• [WORK REQUEST]: How many lines in the material contain the string "arrow"? Only the number is wanted.

• [SUPPLIED ENTRIES]:
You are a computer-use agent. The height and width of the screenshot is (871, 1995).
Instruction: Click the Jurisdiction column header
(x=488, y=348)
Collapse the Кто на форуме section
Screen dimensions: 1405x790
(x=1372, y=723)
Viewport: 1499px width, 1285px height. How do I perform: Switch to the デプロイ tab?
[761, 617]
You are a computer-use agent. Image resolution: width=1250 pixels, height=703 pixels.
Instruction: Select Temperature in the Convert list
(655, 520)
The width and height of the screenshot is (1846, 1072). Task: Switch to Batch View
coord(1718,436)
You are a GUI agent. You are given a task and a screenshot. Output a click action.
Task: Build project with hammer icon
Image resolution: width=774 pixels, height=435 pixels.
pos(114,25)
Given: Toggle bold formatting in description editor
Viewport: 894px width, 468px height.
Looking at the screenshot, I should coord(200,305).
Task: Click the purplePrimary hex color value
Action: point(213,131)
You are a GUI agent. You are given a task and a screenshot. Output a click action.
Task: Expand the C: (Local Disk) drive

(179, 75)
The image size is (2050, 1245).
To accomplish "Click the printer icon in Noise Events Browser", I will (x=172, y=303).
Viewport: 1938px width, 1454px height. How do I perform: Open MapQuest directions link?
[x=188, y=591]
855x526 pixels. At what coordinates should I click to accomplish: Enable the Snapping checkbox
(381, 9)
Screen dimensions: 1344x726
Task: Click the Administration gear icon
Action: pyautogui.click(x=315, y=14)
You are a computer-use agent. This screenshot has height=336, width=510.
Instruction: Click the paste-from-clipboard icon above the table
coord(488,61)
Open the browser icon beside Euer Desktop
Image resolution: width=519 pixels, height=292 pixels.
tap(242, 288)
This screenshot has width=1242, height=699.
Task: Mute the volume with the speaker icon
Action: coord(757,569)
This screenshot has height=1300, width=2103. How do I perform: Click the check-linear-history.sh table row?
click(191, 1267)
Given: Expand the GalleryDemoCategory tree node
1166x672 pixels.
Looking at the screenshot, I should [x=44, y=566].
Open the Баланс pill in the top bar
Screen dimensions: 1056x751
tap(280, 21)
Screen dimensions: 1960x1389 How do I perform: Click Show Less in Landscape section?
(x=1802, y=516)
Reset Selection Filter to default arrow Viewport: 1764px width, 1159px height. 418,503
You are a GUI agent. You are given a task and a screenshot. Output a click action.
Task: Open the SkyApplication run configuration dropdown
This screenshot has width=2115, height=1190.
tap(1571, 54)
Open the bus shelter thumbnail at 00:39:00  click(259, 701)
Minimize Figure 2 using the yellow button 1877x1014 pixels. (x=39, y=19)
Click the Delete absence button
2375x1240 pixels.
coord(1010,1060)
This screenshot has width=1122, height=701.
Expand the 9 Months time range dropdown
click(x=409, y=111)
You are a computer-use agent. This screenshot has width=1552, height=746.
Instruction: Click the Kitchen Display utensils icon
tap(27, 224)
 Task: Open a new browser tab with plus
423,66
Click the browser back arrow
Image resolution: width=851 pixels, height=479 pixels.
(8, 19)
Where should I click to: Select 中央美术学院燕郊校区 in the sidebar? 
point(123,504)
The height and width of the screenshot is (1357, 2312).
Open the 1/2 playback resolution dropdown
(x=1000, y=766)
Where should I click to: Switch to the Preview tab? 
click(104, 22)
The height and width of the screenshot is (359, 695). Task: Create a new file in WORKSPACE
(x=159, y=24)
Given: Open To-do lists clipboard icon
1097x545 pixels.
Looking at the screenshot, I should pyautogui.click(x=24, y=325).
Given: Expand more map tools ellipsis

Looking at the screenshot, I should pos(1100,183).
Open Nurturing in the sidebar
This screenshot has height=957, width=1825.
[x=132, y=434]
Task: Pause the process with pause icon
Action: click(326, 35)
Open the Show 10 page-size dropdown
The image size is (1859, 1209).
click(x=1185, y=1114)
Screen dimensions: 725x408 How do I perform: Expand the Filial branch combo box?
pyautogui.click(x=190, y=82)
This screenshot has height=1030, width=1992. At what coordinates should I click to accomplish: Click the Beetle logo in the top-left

• [EXPECTED ANSWER]: 2